Roberto Cano, director general de Operadora Valmex de Fondos de Inversión, enfatiza que la situación actual no se limita a un solo trimestre, sino que representa una megatendencia en el ámbito tecnológico. Esta perspectiva se apoya en datos de FactSet, que a principios de abril pronosticó un crecimiento del 13.2% en las utilidades del S&P 500 para el primer trimestre y un 17.4% para todo 2026. Sin embargo, esta cifra se ajustó a un 12.6% una semana después. A pesar de este ajuste, el sector de tecnología de la información sigue siendo el que más crecimiento en ganancias espera, con un impresionante 45%, muy por encima del promedio del índice.

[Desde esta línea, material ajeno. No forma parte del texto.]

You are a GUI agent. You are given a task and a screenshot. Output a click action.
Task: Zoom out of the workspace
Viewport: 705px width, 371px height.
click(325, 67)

La combinación de expectativas de crecimiento y la presión del mercado para que las grandes tecnológicas demuestren resultados concretos ha establecido un tono desafiante para esta temporada de reportes. Mientras que el S&P 500 puede sobrevivir con un crecimiento moderado de doble dígito, la IA necesita demostrar un rendimiento mucho más alto, dado el alto precio que ya se le asigna. Valmex también señala que las empresas líderes en IA generativa han alcanzado una valuación total de $10 billones y que se requerirá una inversión de $3 billones hacia 2030 en infraestructura y energía para soportar esta tecnología.

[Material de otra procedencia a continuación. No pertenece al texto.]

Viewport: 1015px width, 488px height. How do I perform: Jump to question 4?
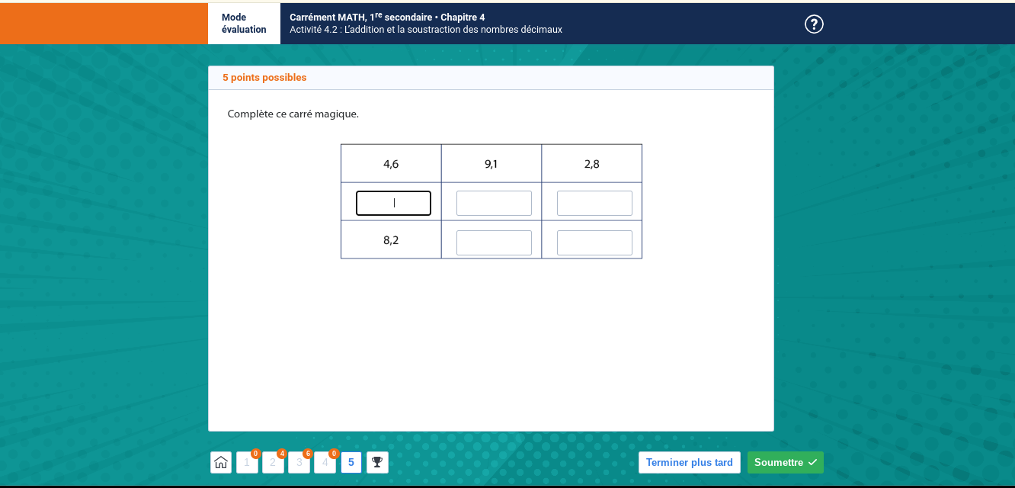325,463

Morgan Stanley refuerza esta visión al considerar la IA como una variable macroeconómica. Según su análisis, las empresas que adoptan esta tecnología y muestran resultados están experimentando una expansión de márgenes de flujo de caja que es el doble del promedio global. El desafío para las tecnológicas no radica solo en convencer al mercado de que la IA transformará la economía, sino en demostrar que la inversión en esta área se traduce en una disciplina operativa efectiva.

Por otro lado, Research and Markets estima que para 2026, el segmento de publicidad automatizada podría mover entre $6,100 y $9,900 millones. Aunque esta cifra parece pequeña en comparación con el negocio publicitario tradicional o el sector de semiconductores, indica una tendencia hacia nuevas formas de monetización. Además, se anticipa que los hyperscalers, como Meta y Alphabet, invertirán aproximadamente $1.4 billones en la construcción de centros de datos entre 2026 y 2027. Cano compara la industria tecnológica actual con la fiebre del oro, sugiriendo que aunque la demanda por IA seguirá creciendo, las empresas deben demostrar la efectividad operativa de sus inversiones en esta área.